Exercise material:
------------------------------------

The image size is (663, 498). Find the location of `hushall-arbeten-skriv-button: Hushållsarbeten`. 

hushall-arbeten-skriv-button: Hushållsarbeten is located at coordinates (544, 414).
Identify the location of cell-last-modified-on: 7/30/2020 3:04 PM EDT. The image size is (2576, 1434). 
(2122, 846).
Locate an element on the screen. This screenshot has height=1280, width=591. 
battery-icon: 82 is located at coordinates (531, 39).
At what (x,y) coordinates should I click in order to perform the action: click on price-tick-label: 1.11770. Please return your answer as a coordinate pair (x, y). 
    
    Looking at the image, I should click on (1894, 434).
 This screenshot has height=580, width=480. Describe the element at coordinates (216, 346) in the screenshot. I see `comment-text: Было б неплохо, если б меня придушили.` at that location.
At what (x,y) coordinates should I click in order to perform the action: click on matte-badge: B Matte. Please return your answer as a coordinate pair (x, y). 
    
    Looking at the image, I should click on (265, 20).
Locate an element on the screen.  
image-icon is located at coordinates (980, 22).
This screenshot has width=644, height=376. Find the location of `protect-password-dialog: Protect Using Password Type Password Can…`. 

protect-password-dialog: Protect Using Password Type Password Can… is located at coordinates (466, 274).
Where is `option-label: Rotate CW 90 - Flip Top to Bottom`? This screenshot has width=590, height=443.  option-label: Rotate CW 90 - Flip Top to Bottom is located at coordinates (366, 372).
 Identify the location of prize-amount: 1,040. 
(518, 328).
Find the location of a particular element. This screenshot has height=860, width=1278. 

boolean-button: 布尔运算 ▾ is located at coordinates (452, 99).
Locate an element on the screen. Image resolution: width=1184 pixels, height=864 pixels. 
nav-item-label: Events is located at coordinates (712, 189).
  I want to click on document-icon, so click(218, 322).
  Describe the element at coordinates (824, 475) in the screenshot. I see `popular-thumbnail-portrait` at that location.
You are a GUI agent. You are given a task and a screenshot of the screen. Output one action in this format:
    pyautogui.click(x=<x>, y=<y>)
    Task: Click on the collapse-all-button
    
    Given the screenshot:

------------------------------------

Goal of the exercise: Please find every line of the data above that contains the string "answer" and copy each one out.

Response to the task:
At what (x,y) coordinates should I click in order to perform the action: click on price-tick-label: 1.11770. Please return your answer as a coordinate pair (x, y). 
At what (x,y) coordinates should I click in order to perform the action: click on matte-badge: B Matte. Please return your answer as a coordinate pair (x, y). 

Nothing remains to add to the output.